Charles (Frederick) Thiele. Publisher, bandmaster, cornetist, composer, arranger, b New York 1884, d Waterloo, Ont, 3 Feb 1954.

Thiele, Charles

Charles (Frederick) Thiele. Publisher, bandmaster, cornetist, composer, arranger, b New York 1884, d Waterloo, Ont, 3 Feb 1954. He was a solo cornetist and the director of several New York bands before organizing and directing the Thiele Concert Party, which included his wife, also a cornetist, and their daughter Carolyn (Mrs Wilfred Bender), a saxophonist.
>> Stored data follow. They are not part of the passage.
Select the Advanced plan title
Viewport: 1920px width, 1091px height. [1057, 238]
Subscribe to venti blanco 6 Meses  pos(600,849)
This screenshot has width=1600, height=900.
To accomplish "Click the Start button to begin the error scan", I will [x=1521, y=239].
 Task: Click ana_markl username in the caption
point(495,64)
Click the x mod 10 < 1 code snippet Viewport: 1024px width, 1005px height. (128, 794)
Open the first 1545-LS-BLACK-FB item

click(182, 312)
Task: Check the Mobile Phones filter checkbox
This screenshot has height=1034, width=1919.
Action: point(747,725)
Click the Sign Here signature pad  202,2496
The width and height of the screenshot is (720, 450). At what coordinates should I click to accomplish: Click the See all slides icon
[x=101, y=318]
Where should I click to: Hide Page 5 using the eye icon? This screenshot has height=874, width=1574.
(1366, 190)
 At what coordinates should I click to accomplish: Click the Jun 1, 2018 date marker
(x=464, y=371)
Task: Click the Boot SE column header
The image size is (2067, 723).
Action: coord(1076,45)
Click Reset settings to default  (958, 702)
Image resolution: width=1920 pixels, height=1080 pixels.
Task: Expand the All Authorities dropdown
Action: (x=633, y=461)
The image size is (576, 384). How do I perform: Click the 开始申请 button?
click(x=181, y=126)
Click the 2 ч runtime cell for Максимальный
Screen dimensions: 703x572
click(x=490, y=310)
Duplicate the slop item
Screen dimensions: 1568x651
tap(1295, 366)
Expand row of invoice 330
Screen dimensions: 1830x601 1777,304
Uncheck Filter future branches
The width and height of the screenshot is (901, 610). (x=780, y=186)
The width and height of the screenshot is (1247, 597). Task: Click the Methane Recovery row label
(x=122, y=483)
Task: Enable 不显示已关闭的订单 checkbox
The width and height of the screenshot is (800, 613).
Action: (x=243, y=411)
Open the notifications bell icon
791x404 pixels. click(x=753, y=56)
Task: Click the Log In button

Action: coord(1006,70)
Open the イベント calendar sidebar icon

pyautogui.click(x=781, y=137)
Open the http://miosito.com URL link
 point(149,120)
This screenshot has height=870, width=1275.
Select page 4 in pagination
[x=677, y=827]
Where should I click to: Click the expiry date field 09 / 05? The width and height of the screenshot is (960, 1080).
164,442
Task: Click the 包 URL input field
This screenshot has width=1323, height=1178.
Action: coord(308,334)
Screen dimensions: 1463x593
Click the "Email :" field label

The party performed at band festivals and toured extensively on the Lyceum and Chautauqua vaudeville circuits. Moving to Waterloo in 1919 as director of the Waterloo Musical Society Band, Thiele founded the Waterloo Music Co and the Waterloo Metal Stamping Co for the manufacture of music stands, drums, and non-musical hardware. He was the editor 1928-33 of Musical Canada. He was an organizer and the first president, 1924-48, of the Ontario Amateur Bands Association, which administered the CNE band contests, and a founding member in 1931 and president 1934-5 of the CBA. He was named an honorary life-member of the American Bandmasters' Association. In 1932, on the Waterloo Musical Society's 50th anniversary, he organized the Waterloo Band Festival, for many years (1932-40, 1946-58) Canada's foremost annual band competition. In 1946 he established the Waterloo Music Camp for Boys, naming it Bandberg (a play on the name Bamberg, Ont, a nearby community). Thiele's subsequent illness curtailed the camp's development. Noted for his unconventional programming, Thiele composed marches, notably Chatham Kilties, and made band arrangements of such works as Beethoven's Fifth Symphony. His publishers were Belwin in the USA and Waterloo in Canada. He also compiled and arranged The Pocket Dictionary of Musical Terms published by Waterloo Music (no date). It includes a short section on the rudiments of music. James Reaney's play I, The Parade/The Story of Professor C.F. Thiele is based on Thiele's career and was performed at the University of Waterloo in November 1982.